**Esercizi**
1. Aggiorna il brano sulla gioia dell'amore: riportane la parte compresa tra "A proposito di" e "la sua Chiesa.", estremi inclusi, sostituendo "gioia" con "felicità".
2. Secondo il brano sulla gioia dell'amore, da che cosa non dovrebbe essere guidata la vita?
3. Riprendi il brano sulla gioia dell'amore e scrivine il seguito a partire dalla sua ultima frase.

**Brano**
____________

Pensando ai vari ambiti della vostra vita, vorrei dirvi che amare significa costanza, fedeltà, tener fede agli impegni. E questo, in primo luogo, nelle amicizie: i nostri amici si aspettano che siamo sinceri, leali, fedeli, perché il vero amore è perseverante anche e soprattutto nelle difficoltà. E lo stesso vale per il lavoro, gli studi e i servizi che svolgete. La fedeltà e la perseveranza nel bene conducono alla gioia, anche se non sempre questa è immediata.
Per entrare nella gioia dell’amore, siamo chiamati anche ad essere generosi, a non accontentarci di dare il minimo, ma ad impegnarci a fondo nella vita, con un’attenzione particolare per i più bisognosi. Il mondo ha necessità di uomini e donne competenti e generosi, che si mettano al servizio del bene comune. Impegnatevi a studiare con serietà; coltivate i vostri talenti e metteteli fin d’ora al servizio del prossimo. Cercate il modo di contribuire a rendere la società più giusta e umana, là dove vi trovate. Che tutta la vostra vita sia guidata dallo spirito di servizio, e non dalla ricerca del potere, del successo materiale e del denaro.
A proposito di generosità, non posso non menzionare una gioia speciale: quella che si prova rispondendo alla vocazione di donare tutta la propria vita al Signore. Cari giovani, non abbiate paura della chiamata di Cristo alla vita religiosa, monastica, missionaria o al sacerdozio. Siate certi che Egli colma di gioia coloro che, dedicandogli la vita in questa prospettiva, rispondono al suo invito a lasciare tutto per rimanere con Lui e dedicarsi con cuore indiviso al servizio degli altri. Allo stesso modo, grande è la gioia che Egli riserva all’uomo e alla donna che si donano totalmente l’uno all’altro nel matrimonio per costituire una famiglia e diventare segno dell’amore di Cristo per la sua Chiesa.

____________

**Dati**
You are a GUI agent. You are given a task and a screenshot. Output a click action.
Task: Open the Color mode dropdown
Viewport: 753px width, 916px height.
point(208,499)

____________

**Risposte**
1.
A proposito di generosità, non posso non menzionare una felicità speciale: quella che si prova rispondendo alla vocazione di donare tutta la propria vita al Signore. Cari giovani, non abbiate paura della chiamata di Cristo alla vita religiosa, monastica, missionaria o al sacerdozio. Siate certi che Egli colma di felicità coloro che, dedicandogli la vita in questa prospettiva, rispondono al suo invito a lasciare tutto per rimanere con Lui e dedicarsi con cuore indiviso al servizio degli altri. Allo stesso modo, grande è la felicità che Egli riserva all’uomo e alla donna che si donano totalmente l’uno all’altro nel matrimonio per costituire una famiglia e diventare segno dell’amore di Cristo per la sua Chiesa.

2. Dalla ricerca del potere, del successo materiale e del denaro.

3.
Vorrei richiamare un terzo elemento per entrare nella gioia dell’amore: far crescere nella vostra vita e nella vita delle vostre comunità la comunione fraterna. C’è uno stretto legame tra la comunione e la gioia. Non è un caso che san Paolo scriva la sua esortazione al plurale: non si rivolge a ciascuno singolarmente, ma afferma: «Siate sempre lieti nel Signore» (Fil 4,4). Soltanto insieme, vivendo la comunione fraterna, possiamo sperimentare questa gioia. Il libro degli Atti degli Apostoli descrive così la prima comunità cristiana: «spezzando il pane nelle case, prendevano cibo con letizia e semplicità di cuore» (At 2,46). Impegnatevi anche voi affinché le comunità cristiane possano essere luoghi privilegiati di condivisione, di attenzione e di cura l’uno dell’altro.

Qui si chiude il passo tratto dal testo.